#### Assigned task
Output all of the records again, exactly as written.

Dataset entries
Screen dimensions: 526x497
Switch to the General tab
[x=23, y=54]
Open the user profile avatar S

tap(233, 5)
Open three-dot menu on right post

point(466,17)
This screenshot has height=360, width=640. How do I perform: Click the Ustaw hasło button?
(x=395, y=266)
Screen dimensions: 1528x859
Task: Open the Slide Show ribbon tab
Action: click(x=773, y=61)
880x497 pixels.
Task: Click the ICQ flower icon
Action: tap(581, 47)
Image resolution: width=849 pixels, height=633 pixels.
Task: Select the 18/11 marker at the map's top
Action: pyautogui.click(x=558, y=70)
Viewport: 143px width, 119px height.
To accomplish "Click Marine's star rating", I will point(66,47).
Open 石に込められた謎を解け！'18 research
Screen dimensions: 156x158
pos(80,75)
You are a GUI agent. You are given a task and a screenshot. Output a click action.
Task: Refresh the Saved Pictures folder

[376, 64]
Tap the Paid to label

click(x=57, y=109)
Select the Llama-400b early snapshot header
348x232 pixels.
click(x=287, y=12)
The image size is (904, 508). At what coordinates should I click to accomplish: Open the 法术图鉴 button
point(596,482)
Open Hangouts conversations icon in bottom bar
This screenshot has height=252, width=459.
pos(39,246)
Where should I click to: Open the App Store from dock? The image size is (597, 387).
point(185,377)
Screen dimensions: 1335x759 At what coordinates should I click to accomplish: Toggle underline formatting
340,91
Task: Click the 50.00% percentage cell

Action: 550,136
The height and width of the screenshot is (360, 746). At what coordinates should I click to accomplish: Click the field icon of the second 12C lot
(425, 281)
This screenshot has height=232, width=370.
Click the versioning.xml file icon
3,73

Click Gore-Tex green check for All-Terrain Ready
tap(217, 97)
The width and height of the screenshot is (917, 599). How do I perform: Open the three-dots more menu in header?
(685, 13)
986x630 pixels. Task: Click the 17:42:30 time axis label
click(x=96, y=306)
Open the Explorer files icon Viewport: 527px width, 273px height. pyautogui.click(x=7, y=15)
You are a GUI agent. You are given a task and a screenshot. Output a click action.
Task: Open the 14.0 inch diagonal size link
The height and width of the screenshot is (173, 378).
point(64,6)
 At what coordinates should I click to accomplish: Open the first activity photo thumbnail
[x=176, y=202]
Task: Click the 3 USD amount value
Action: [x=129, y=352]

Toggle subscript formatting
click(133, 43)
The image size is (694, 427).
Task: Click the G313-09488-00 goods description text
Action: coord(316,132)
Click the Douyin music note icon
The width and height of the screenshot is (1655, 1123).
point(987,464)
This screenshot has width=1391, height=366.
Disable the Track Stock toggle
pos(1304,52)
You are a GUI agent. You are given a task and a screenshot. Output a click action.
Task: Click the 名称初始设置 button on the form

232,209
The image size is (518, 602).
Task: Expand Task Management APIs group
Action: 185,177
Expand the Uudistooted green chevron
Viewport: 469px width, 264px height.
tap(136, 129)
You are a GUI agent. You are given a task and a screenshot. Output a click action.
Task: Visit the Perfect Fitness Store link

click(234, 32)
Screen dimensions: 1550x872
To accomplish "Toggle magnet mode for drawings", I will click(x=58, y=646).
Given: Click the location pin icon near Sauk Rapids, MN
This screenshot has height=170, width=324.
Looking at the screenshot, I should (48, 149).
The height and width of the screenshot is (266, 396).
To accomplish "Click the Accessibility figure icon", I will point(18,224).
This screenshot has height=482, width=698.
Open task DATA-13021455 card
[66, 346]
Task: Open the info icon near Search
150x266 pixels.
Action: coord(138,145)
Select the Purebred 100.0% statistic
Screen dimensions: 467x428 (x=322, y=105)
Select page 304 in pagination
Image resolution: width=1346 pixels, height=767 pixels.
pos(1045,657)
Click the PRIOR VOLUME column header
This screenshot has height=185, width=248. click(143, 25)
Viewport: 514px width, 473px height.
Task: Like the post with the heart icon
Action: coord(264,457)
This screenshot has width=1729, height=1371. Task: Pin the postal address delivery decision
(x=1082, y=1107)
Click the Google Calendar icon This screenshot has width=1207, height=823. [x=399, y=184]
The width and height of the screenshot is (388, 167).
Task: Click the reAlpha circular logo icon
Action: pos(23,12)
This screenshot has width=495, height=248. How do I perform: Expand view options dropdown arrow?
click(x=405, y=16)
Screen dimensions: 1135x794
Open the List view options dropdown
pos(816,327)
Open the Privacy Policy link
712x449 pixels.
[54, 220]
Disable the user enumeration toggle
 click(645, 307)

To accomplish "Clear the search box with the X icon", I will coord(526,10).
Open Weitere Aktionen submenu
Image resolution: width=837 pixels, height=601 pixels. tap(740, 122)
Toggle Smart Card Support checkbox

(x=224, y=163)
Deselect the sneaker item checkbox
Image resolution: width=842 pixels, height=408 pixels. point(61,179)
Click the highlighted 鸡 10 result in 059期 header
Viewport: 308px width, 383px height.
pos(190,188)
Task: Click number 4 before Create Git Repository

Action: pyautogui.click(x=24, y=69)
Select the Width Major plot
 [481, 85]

#### Answer to this exercise
Screen dimensions: 526x497
Switch to the General tab
[x=23, y=54]
Open the user profile avatar S

tap(233, 5)
Open three-dot menu on right post

point(466,17)
This screenshot has height=360, width=640. How do I perform: Click the Ustaw hasło button?
(x=395, y=266)
Screen dimensions: 1528x859
Task: Open the Slide Show ribbon tab
Action: click(x=773, y=61)
880x497 pixels.
Task: Click the ICQ flower icon
Action: tap(581, 47)
Image resolution: width=849 pixels, height=633 pixels.
Task: Select the 18/11 marker at the map's top
Action: pyautogui.click(x=558, y=70)
Viewport: 143px width, 119px height.
To accomplish "Click Marine's star rating", I will point(66,47).
Open 石に込められた謎を解け！'18 research
Screen dimensions: 156x158
pos(80,75)
You are a GUI agent. You are given a task and a screenshot. Output a click action.
Task: Refresh the Saved Pictures folder

[376, 64]
Tap the Paid to label

click(x=57, y=109)
Select the Llama-400b early snapshot header
348x232 pixels.
click(x=287, y=12)
The image size is (904, 508). At what coordinates should I click to accomplish: Open the 法术图鉴 button
point(596,482)
Open Hangouts conversations icon in bottom bar
This screenshot has height=252, width=459.
pos(39,246)
Where should I click to: Open the App Store from dock? The image size is (597, 387).
point(185,377)
Screen dimensions: 1335x759 At what coordinates should I click to accomplish: Toggle underline formatting
340,91
Task: Click the 50.00% percentage cell

Action: 550,136
The height and width of the screenshot is (360, 746). At what coordinates should I click to accomplish: Click the field icon of the second 12C lot
(425, 281)
This screenshot has height=232, width=370.
Click the versioning.xml file icon
3,73

Click Gore-Tex green check for All-Terrain Ready
tap(217, 97)
The width and height of the screenshot is (917, 599). How do I perform: Open the three-dots more menu in header?
(685, 13)
986x630 pixels. Task: Click the 17:42:30 time axis label
click(x=96, y=306)
Open the Explorer files icon Viewport: 527px width, 273px height. pyautogui.click(x=7, y=15)
You are a GUI agent. You are given a task and a screenshot. Output a click action.
Task: Open the 14.0 inch diagonal size link
The height and width of the screenshot is (173, 378).
point(64,6)
 At what coordinates should I click to accomplish: Open the first activity photo thumbnail
[x=176, y=202]
Task: Click the 3 USD amount value
Action: [x=129, y=352]

Toggle subscript formatting
click(133, 43)
The image size is (694, 427).
Task: Click the G313-09488-00 goods description text
Action: coord(316,132)
Click the Douyin music note icon
The width and height of the screenshot is (1655, 1123).
point(987,464)
This screenshot has width=1391, height=366.
Disable the Track Stock toggle
pos(1304,52)
You are a GUI agent. You are given a task and a screenshot. Output a click action.
Task: Click the 名称初始设置 button on the form

232,209
The image size is (518, 602).
Task: Expand Task Management APIs group
Action: 185,177
Expand the Uudistooted green chevron
Viewport: 469px width, 264px height.
tap(136, 129)
You are a GUI agent. You are given a task and a screenshot. Output a click action.
Task: Visit the Perfect Fitness Store link

click(234, 32)
Screen dimensions: 1550x872
To accomplish "Toggle magnet mode for drawings", I will click(x=58, y=646).
Given: Click the location pin icon near Sauk Rapids, MN
This screenshot has height=170, width=324.
Looking at the screenshot, I should (48, 149).
The height and width of the screenshot is (266, 396).
To accomplish "Click the Accessibility figure icon", I will point(18,224).
This screenshot has height=482, width=698.
Open task DATA-13021455 card
[66, 346]
Task: Open the info icon near Search
150x266 pixels.
Action: coord(138,145)
Select the Purebred 100.0% statistic
Screen dimensions: 467x428 (x=322, y=105)
Select page 304 in pagination
Image resolution: width=1346 pixels, height=767 pixels.
pos(1045,657)
Click the PRIOR VOLUME column header
This screenshot has height=185, width=248. click(143, 25)
Viewport: 514px width, 473px height.
Task: Like the post with the heart icon
Action: coord(264,457)
This screenshot has width=1729, height=1371. Task: Pin the postal address delivery decision
(x=1082, y=1107)
Click the Google Calendar icon This screenshot has width=1207, height=823. [x=399, y=184]
The width and height of the screenshot is (388, 167).
Task: Click the reAlpha circular logo icon
Action: pos(23,12)
This screenshot has width=495, height=248. How do I perform: Expand view options dropdown arrow?
click(x=405, y=16)
Screen dimensions: 1135x794
Open the List view options dropdown
pos(816,327)
Open the Privacy Policy link
712x449 pixels.
[54, 220]
Disable the user enumeration toggle
 click(645, 307)

To accomplish "Clear the search box with the X icon", I will coord(526,10).
Open Weitere Aktionen submenu
Image resolution: width=837 pixels, height=601 pixels. tap(740, 122)
Toggle Smart Card Support checkbox

(x=224, y=163)
Deselect the sneaker item checkbox
Image resolution: width=842 pixels, height=408 pixels. point(61,179)
Click the highlighted 鸡 10 result in 059期 header
Viewport: 308px width, 383px height.
pos(190,188)
Task: Click number 4 before Create Git Repository

Action: pyautogui.click(x=24, y=69)
Select the Width Major plot
 [481, 85]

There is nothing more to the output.